Before taking over his present responsibilities, Ferrer was president of UNICE, the Union of Industrial and Employers Confederation of Europe which groups 33 business federations together, for four years. Some would argue that it is a far more influential body than the ESC. Ferrer sees things differently.

“In UNICE I was in favour of the social dialogue and I believe, in a European context, this is worthwhile and possible. You can as president of UNICE have more clear-cut views on subjects, but when UNICE and the ETUC (Europe's trades union body) get a common position, then you are closer to the situation we have here in the ESC. What you lose by not having clear-cut views, you gain by having a stronger basis and wider consensus,” he says.

Ferrer rebuts suggestions that the ESC's raison d'être is being undermined by the directly-elected European Parliament or by the new Committee of the Regions. The fomer, he argues, represents individual citizens, while the ESC represents “organised citizens” like employers, workers, farm organisations and consumer bodies. “We have clarified the situation with MEPs and we do not compete at all,” he says.

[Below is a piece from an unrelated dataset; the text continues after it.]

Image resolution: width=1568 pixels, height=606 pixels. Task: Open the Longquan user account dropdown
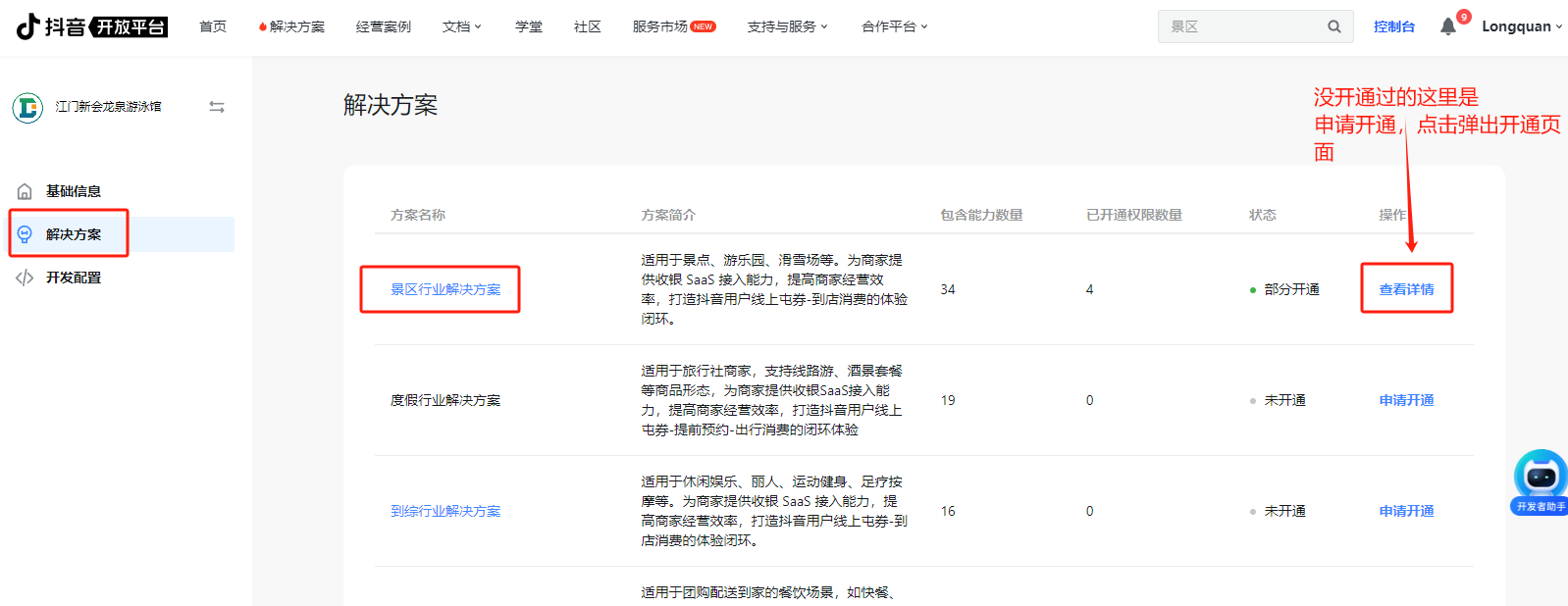point(1521,26)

The Committee of the Regions (COR) is a different story. It shares a certain number of facilities and staff with the ESC and there is growing friction between the two at official level.

Ferrer believes that next year's Intergovernmental Conference (IGC) will have to address the situation, separating the two institutions while retaining some shared resources.

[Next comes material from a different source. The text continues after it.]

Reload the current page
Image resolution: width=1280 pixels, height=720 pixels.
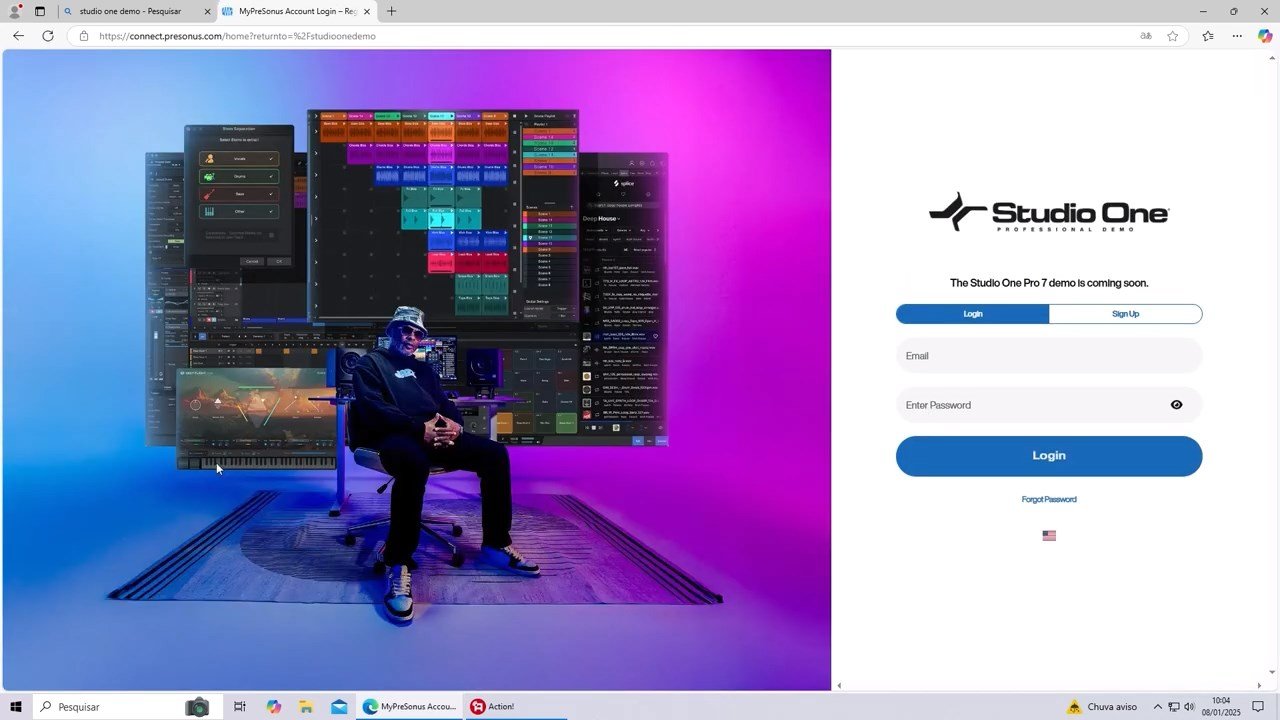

He diplomatically plays down the current friction, insisting that at his level he has excellent dealings with COR President Jacques Blanc and Vice-President Pasqual Maragall, the mayor of Barcelona and fellow Catalan. He points out that unlike the COR, the Economic and Social Committee is not organised along national or regional lines.

With a year of his term of office still to run, Ferrer will still be ESC president when the IGC opens next year.

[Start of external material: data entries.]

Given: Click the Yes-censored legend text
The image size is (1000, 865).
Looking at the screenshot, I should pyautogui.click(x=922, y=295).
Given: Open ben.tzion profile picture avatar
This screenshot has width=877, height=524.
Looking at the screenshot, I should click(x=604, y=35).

He would like the IGC to strengthen the ESC's input into pre-legislative work enabling it to air its views before green and white papers are produced. He believes the committee can play a more pivotal role in the internal market with the establishment of a single-market forum and help to push forward the social dialogue between unions and employers.

Ferrer can also envisage ESC membership being widened to reflect the growing importance of groups in society which were not considered part of the ESC's natural ambit when it was set up in 1958.

“When the European Parliament held hearings with non-governmental organisations on the IGC last month many groups involved said they wanted to cooperate with us or be represented. They need an institution where their voice can be heard. We need to see how we can be closer to them and consider whether we should change our membership requirements,” he suggests.

Ferrer himself would like to see universities, the media - “which is much more important now than it was 30 or 40 years ago” - and sport represented in the ESC. His interest in the third category is hardly surprising. The healthy-looking Ferrer is a former Spanish tennis champion and captain of its Davis Cup team, and a keen sailor, golfer and gymnast.

As he contemplates 1996, Ferrer's mind is not just on the increased status he hopes the Economic and Social Committee will gain in the IGC.

He is also looking ahead to next year's Olympic games in Atlanta. A member of the International Olympic Committee and president of the Spanish Olympic Committee, Ferrer is now busy helping to select his country's 300-strong team. He is confident several of them will come back with medals.